W kolejnej scenie widzimy małego chłopca biegnącego z balonem. Jest też jego mama wieszająca pranie, która mu się przygląda. Mercedes nadjeżdża, tym razem jednak nie hamuje i przejeżdża chłopca. Na chwilę przed wypadkiem, na ekranie pojawia się twarz Adolfa Hitlera. Matka z przerażeniem biegnie w kierunku chłopca krzycząc jego imię: "Adolf, Adolf". Po całym zdarzeniu samochód wyjeżdża z miasteczka. Na ekranie pojawia się szyld z nazwą - Braunau am Inn, miejscem urodzenia Adolfa Hitlera. Na sam koniec widzimy przejechanego chłopca ułożonego w kształcie swastyki i hasło: "Rozpoznaje niebezpieczeństwo zanim powstanie."
Film startuje w konkursie "First Steps Award", który wyróżnia młodych twórców. Co ciekawe, sponsorem nagrody w kategorii reklama jest... Mercedes Benz.
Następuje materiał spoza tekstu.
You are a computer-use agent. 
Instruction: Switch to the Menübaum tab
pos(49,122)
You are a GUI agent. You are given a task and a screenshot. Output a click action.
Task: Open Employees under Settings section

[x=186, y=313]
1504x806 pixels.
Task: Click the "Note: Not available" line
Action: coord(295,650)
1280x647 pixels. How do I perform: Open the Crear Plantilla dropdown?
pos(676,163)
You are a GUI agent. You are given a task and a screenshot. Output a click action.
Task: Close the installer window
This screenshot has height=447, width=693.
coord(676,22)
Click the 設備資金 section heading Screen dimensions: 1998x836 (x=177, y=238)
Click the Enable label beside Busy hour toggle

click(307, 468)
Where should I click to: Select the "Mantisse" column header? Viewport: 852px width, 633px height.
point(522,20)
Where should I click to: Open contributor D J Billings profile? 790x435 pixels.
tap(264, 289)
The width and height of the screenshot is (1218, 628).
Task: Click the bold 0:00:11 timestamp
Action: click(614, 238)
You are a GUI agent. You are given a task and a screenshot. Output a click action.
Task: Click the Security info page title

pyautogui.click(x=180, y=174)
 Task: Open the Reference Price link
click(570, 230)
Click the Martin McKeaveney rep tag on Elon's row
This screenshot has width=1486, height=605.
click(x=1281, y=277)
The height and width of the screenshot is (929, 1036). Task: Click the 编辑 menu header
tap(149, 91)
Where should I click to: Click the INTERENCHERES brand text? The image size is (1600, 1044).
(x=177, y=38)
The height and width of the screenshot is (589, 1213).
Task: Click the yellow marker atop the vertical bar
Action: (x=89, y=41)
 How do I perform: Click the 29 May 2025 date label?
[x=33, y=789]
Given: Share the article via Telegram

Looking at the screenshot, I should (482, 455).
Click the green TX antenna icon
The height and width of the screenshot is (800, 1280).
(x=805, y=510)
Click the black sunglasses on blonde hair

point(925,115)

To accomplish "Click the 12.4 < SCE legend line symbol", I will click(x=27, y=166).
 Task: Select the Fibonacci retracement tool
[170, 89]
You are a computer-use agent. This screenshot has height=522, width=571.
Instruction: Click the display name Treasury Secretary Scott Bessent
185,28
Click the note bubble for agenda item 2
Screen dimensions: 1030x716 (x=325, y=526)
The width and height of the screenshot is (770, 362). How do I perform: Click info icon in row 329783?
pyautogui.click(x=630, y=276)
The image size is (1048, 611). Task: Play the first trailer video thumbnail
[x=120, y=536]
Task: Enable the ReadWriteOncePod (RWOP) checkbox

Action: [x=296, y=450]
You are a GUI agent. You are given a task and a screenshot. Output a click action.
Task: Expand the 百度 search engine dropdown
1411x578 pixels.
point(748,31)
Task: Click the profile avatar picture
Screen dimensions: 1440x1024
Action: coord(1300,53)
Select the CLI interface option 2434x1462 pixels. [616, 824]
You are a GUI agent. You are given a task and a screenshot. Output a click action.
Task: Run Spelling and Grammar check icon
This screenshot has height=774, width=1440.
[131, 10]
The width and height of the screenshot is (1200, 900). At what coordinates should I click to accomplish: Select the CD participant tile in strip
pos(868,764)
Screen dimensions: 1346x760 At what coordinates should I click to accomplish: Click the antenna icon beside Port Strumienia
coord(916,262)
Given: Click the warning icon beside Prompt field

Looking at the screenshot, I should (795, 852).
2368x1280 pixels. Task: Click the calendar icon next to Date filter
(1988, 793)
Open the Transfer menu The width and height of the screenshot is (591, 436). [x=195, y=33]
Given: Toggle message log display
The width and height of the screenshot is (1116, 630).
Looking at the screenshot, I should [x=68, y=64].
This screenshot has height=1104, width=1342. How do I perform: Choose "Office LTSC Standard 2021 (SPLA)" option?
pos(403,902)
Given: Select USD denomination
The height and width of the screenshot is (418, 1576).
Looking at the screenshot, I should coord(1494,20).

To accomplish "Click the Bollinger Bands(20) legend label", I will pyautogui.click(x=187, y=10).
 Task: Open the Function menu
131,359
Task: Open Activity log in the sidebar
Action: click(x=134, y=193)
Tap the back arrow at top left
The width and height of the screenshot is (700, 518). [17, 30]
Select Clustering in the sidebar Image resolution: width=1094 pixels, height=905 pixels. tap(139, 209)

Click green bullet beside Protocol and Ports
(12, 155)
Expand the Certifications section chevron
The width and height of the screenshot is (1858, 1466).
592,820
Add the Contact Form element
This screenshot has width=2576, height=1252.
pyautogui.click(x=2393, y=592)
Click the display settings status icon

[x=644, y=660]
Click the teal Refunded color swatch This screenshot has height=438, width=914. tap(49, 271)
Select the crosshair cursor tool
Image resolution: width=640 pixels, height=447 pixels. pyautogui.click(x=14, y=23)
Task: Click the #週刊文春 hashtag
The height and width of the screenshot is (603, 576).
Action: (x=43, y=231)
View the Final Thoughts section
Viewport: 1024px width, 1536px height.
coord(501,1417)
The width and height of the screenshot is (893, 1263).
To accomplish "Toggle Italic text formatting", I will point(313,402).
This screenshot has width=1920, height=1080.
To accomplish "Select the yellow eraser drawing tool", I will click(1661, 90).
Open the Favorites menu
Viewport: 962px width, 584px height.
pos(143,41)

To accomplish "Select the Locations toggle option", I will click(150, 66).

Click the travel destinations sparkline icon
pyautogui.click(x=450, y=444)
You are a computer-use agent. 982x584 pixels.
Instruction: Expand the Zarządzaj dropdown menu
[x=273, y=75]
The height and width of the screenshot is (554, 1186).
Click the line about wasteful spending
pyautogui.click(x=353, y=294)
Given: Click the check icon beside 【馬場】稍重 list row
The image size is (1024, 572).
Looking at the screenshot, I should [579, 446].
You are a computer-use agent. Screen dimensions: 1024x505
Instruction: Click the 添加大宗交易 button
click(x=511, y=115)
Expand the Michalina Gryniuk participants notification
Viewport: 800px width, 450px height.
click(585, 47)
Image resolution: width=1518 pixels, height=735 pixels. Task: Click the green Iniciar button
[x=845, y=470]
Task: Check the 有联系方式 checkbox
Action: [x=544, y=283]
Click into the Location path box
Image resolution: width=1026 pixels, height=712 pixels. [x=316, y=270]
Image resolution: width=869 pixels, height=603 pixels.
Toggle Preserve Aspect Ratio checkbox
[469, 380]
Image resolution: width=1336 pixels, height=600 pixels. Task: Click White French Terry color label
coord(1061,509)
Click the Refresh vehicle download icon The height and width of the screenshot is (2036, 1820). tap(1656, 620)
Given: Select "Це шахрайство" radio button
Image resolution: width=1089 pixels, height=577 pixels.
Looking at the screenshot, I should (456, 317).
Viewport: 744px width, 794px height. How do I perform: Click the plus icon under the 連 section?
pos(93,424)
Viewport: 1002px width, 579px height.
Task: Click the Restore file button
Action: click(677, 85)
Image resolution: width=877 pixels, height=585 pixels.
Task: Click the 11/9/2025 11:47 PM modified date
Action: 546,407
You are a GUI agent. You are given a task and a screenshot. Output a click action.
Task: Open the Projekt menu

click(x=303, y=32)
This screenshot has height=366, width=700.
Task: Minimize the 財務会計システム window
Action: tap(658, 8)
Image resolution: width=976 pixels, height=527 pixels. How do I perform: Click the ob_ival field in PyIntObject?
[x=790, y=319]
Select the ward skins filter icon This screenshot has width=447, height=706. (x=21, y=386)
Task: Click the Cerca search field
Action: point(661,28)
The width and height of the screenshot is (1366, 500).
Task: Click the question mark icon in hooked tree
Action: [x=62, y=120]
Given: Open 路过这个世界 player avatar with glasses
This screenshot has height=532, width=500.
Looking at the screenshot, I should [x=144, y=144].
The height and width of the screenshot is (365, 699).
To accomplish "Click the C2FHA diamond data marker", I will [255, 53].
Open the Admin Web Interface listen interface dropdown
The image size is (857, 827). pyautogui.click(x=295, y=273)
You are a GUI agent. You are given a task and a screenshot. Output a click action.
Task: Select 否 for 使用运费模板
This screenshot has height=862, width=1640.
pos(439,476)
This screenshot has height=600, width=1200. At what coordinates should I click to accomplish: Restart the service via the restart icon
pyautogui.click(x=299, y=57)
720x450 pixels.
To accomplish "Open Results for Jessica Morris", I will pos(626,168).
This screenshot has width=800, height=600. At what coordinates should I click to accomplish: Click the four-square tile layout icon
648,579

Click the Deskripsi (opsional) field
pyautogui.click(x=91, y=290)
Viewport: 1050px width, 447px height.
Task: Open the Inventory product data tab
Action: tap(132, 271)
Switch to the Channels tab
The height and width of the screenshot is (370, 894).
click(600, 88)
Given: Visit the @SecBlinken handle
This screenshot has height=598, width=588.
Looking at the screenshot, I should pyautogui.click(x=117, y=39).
Już po pierwszym pokazie Mercedes wyraźnie zażądał od studentów umieszczenia komunikatu informującego o tym, że film jest nieautoryzowaną reklamą i nie ma żadnego powiązania z stuttgarcką firmą.
W Niemczech rozgorzała się dyskusja wokół kontrowersyjnego dzieła studentów. Bild zadaje pytanie : "Czy wolno rozjeżdżać w reklamach dzieci? Nawet jeśli jest nim Adolf Hitler?". Spiegel zastanawia się jak wyglądałby świat gdyby maszyny miały duszę i dokąd dojdziemy jeśli technika będzie mogła rozstrzygać o życiu i śmierci?
Mercedes mocno dystansuje się od tego filmu. Oto wypowiedź rzecznika koncernu: "Mercedes zdecydowanie dystansuje się od zawartości tego filmu. Jesteśmy przekonani, że niestosowne jest pokazywanie w reklamach śmierci człowieka, a tym bardziej dziecka w połączeniu z nacjonalizmem."
Jury festiwalu "First Steps Award" też ma swoje zdanie; "Jako widz jesteś wręcz zmuszony do wyrobienia sobie opinii. Czy fikcyjna reklama może wykorzystywać prawdziwą markę jako sędziego między życiem i śmiercią? Nasze jury jeszcze nigdy nie miało tak burzliwych obrad, jednak twierdzimy, że Tobias Haase pozostał wierny artystycznym ideałom." Nagrody First Steps Award rozdane zostaną 16 września.